The psychiatrist Harry Stack Sullivan said we are all more human than otherwise. Carl Jung told us about the shadows that exist in all of us, that are the parts we hide for shame or fear and then wind up projecting onto others. I tend to work on the side of integrating emotions, as a human necessity, but this film made me feel it as deeply as ever. Of course it's one thing to know at the surface and another thing for that knowledge to start running deeper.
Prostitution -- another thing I learned from watching the movie -- can be an addiction. In fact, something I am learning from living, is that many of what we do and believe can be an addiction when it provides the only reliability we know.
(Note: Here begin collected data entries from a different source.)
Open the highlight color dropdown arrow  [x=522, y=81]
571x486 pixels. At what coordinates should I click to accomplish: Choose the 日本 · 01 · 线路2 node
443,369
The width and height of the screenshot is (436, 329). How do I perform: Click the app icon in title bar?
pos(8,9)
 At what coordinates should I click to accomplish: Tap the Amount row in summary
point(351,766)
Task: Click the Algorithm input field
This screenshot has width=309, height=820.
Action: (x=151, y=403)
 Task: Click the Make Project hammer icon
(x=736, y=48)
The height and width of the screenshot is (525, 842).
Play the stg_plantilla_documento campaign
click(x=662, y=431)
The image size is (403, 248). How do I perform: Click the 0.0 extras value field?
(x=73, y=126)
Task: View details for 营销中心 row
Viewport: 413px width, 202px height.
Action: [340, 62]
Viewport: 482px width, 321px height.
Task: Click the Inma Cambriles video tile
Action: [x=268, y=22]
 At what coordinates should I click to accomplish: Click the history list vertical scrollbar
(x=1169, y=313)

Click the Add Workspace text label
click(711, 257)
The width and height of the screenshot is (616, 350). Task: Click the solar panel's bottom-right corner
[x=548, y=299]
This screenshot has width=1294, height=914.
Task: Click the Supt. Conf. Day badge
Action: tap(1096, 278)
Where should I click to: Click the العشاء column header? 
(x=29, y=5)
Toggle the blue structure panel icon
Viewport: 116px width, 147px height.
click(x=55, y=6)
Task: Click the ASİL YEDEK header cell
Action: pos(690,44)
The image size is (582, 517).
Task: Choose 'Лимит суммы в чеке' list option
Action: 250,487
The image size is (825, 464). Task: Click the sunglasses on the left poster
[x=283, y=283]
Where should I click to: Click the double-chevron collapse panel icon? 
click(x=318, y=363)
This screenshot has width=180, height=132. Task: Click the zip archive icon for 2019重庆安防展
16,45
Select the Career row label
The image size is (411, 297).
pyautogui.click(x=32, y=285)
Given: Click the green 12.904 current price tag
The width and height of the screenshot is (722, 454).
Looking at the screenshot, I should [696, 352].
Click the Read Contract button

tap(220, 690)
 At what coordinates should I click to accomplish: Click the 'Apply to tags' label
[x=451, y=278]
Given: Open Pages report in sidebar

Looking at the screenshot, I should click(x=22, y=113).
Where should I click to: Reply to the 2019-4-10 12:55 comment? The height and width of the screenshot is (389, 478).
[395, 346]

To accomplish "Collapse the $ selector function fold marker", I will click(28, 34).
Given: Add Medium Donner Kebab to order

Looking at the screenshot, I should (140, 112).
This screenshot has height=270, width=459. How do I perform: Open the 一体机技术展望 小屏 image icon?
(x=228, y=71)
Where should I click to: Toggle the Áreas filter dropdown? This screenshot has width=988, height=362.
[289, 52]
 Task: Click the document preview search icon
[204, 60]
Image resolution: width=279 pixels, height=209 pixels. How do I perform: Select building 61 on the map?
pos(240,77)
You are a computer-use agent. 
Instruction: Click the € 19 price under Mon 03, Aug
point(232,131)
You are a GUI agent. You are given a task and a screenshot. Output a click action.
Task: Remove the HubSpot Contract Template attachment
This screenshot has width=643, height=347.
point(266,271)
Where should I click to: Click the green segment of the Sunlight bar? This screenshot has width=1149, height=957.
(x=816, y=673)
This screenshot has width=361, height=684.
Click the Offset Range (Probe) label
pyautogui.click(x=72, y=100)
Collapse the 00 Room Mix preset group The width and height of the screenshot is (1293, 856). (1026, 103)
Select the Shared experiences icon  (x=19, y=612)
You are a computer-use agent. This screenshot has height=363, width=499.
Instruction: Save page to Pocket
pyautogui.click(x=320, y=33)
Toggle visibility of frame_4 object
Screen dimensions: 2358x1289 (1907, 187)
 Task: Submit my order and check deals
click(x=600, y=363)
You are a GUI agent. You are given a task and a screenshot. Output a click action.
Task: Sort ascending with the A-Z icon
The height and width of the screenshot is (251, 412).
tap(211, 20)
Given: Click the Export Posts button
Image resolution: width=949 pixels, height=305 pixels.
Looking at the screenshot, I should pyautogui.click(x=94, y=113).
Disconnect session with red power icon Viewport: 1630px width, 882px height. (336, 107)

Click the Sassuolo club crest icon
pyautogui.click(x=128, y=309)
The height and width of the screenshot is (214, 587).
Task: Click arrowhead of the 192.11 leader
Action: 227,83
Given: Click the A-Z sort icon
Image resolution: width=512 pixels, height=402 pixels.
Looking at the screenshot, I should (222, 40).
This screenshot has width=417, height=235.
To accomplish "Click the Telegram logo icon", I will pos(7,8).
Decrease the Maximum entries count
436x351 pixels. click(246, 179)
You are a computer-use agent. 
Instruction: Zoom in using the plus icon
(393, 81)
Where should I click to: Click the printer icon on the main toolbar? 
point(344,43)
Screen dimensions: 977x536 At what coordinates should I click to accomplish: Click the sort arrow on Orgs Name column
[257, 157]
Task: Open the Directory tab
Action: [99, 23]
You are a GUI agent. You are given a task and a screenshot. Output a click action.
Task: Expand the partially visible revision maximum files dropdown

I'd like to make some suggestions for the watching of this movie, as just some things to consider. We give warnings about what age group should watch a given movie, but we don't always attend to how a movie might affect any of us, barring age considerations. For me this is not a day at the beach, cocktail in hand. It is not a somber horror show that will depress and suffocate the bejesus out of you, either. However it will move you; at least I think it has a good chance to do so.
Prepare not only to want to help, but to be helped. The humanity and resilience you will see from some of the saddest people you will meet here, will inspire you. But at the same time, don't expect to get off that easy, since meeting them might be transforming and humbling. You may have to question criminalizing prostitution, as it is questioned in the film: why would we in fact be punishing people who are trapped and as is repeated over and again, are merely surviving the best they can? You might consider how much we owe to children all around us so as to make sure they don't get left to crumble at the side of the roads of life. Which means that if human life is sacred at all, it is for all of us, and those of us who have more to spend may need, yes I'm repeating, to share.
A propos of sharing, Dreamcatcher seems unique in that it is in part an expose about a problem, or part of a problem, but at the same time it's a tender tribute to each and every person in the film. And at the same time it can remind us as viewers that we all need people in our lives who can receive us into their hearts with more gentleness than many of us are used to. This humanizing thing--this walking in another person's shoes and knowing how he/she got where he has gotten--is no small thing. It can change those who give, those who are given and those of us who are witnesses.
So enjoy the film, and let me -- or someone else -- know what you think and how you feel after it. And maybe we can talk about how to make what's in this movie more a part of our lives. You know, if not all together, then somehow.